Our ego’s pushing is easily evident in our daily lives. Our yearning to always speak about ourselves and our iron-clad hold onto our opinions, every parent's talk about how wonderful their children are, the exotic nature of our great escapades and our expensive adventures to interesting destinations with not a moment to stop and listen to the other person’s point of view, are all prodding of our ego.  It wants to hog the limelight and not let anyone else to take away even a hint of attention from its presence. So we go on harping about ourselves ad-nauseam. Friends patiently “listen” to this litany just long enough to their tolerance and soon begin themselves their tirade in return. Yet others may not be that tolerant. Those who cannot tolerate such narrative may tell us off. Strangely, such exchanges don’t satisfy us but leave us empty, yet not being aware that we are our own problems. But, we persist -- in our ignorance or our arrogance as the case may be.

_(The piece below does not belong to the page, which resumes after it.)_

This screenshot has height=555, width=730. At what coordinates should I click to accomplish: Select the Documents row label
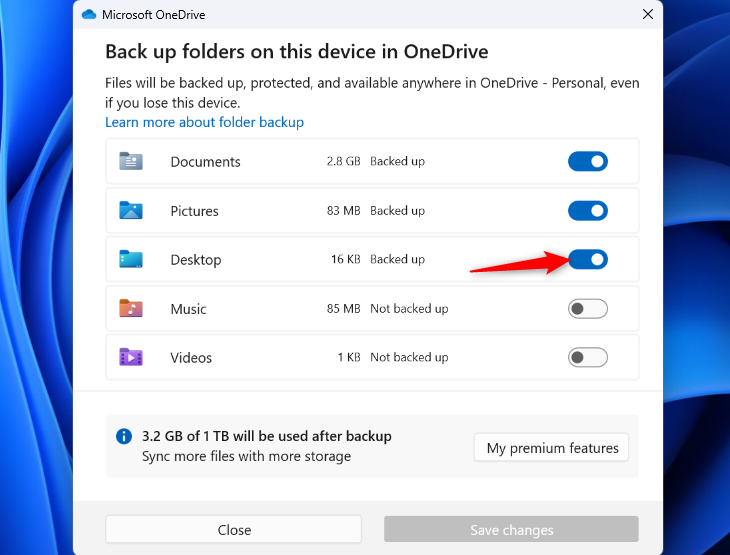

You will notice that our egotistic lives are full of this story, and not unexpectedly, our kids learn to be just like us too, and soon, we have a society full of bloated egos that are crying for attention. Sadly so, this is the perfect recipe for the divided society that we inherit where conflict reigns. Sober and harmonious societies have learned to appreciate the other person’s point of view and have decided to take discussion into a cycle of constructive virtue rather than into a destructive vortex. Gradually, we learn  -- and sometimes too late -- that happiness and joy also reside in this social harmony. And that what we sow is indeed what we will reap.